#### [文档段落]
InternLM / xtuner

An efficient, flexible and full-featured toolkit for fine-tuning LLM (InternLM2, Llama3, Phi3, Qwen, Mistral, ...)
https://xtuner.readthedocs.io/zh-cn/latest/
Apache License 2.0
3.64k stars 297 forks source link

关于qwen1.5长序列训练的疑问 #761

Open macheng6 opened 2 months ago

macheng6 commented 2 months ago

使用A100-32卡,xtuner训练qwen1.5-32b长序列,有下面几个疑问想请教一下:

  1. qwen1.5貌似不支持use_varlen_attn=True参数,这个功能后面有计划增加吗?
  2. 对于特定模型来说,use_varlen_attn=True与use_varlen_attn=False,是否有明显差别?
  3. 在scheduler设置为按照step更新时,有没有公式可以计算总共需要训练多少个steps?然后好设置begin和end?
  4. 在多机多卡训练时,一条pack到max_length的数据,是怎么根据sequence_parallel_size与总卡数来切分数据的?
HIT-cwh commented 2 months ago
  1. qwen1.5 目前支持设置 use_varlen_attn=True
  2. varlen 是 True or False 决定了attn计算的时候是只在每条短数据内算attn,还是在整条max_length长度的长数据内算loss。如果训练数据集数据长度普遍较短,且相互之间没什么关联,模型训练难度会增大,但也可以理解成是一种数据增强。

已存条目

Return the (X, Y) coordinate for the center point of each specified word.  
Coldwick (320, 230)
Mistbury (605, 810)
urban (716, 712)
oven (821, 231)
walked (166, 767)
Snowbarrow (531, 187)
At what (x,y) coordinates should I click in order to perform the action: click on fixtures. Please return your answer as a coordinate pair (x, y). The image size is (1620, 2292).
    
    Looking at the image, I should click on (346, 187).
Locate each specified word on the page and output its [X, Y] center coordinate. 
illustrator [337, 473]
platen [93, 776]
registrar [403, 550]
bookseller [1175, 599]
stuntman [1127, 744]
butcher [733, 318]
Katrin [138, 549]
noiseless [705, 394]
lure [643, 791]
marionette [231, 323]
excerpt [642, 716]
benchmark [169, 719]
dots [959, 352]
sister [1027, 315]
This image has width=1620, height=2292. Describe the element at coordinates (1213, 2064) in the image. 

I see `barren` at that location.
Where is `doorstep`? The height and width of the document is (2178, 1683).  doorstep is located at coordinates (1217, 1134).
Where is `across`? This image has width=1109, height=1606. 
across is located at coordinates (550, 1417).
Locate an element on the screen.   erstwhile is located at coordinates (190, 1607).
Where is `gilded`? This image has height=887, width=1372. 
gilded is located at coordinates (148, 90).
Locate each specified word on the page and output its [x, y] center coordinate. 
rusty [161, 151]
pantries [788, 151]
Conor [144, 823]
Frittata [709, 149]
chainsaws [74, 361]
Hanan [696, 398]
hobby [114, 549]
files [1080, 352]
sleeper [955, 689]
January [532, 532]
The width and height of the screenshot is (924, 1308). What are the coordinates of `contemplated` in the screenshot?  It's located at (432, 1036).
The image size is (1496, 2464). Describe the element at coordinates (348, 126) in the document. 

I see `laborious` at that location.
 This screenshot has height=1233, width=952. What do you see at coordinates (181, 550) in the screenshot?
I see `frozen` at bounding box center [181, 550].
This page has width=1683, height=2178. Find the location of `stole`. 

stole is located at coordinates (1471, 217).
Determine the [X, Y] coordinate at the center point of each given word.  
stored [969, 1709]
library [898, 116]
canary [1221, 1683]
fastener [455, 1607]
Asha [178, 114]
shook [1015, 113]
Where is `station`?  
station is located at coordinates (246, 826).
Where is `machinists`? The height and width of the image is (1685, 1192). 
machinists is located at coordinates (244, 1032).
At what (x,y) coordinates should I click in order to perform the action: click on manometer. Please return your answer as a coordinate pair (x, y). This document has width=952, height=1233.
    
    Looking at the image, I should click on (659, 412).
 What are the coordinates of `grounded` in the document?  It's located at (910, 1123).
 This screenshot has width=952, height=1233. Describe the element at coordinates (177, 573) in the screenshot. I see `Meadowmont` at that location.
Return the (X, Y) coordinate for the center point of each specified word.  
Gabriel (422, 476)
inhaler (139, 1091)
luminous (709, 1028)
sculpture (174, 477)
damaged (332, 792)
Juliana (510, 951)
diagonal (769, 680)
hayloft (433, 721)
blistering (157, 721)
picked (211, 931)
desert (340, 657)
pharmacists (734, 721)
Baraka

#### [任务要求]
(A) 请复制这段讨论中从“Open macheng6 opened”开始、一直到“ize与总卡数来切分数据的?”为止的文字。
(B) 下列三条说法与这段讨论是否相符?请逐条回答是或否,并原文引出起决定作用的语句。
(i) 提问者用 A100 的 32 张卡训练 qwen1.5-32b 长序列。
(ii) 回复者表示 qwen1.5 目前不支持设置 use_varlen_attn=True。
(iii) 回复者称,训练数据若普遍较短且相互无关,模型训练难度会降低。
上面的列表在这里用不到。

#### [书面答案]
(A)
Open macheng6 opened 2 months ago

macheng6 commented 2 months ago

使用A100-32卡,xtuner训练qwen1.5-32b长序列,有下面几个疑问想请教一下:

  1. qwen1.5貌似不支持use_varlen_attn=True参数,这个功能后面有计划增加吗?
  2. 对于特定模型来说,use_varlen_attn=True与use_varlen_attn=False,是否有明显差别?
  3. 在scheduler设置为按照step更新时,有没有公式可以计算总共需要训练多少个steps?然后好设置begin和end?
  4. 在多机多卡训练时,一条pack到max_length的数据,是怎么根据sequence_parallel_size与总卡数来切分数据的?

(B)
(i) 是:“使用A100-32卡,xtuner训练qwen1.5-32b长序列”
(ii) 否:“qwen1.5 目前支持设置 use_varlen_attn=True”
(iii) 否:“如果训练数据集数据长度普遍较短,且相互之间没什么关联,模型训练难度会增大”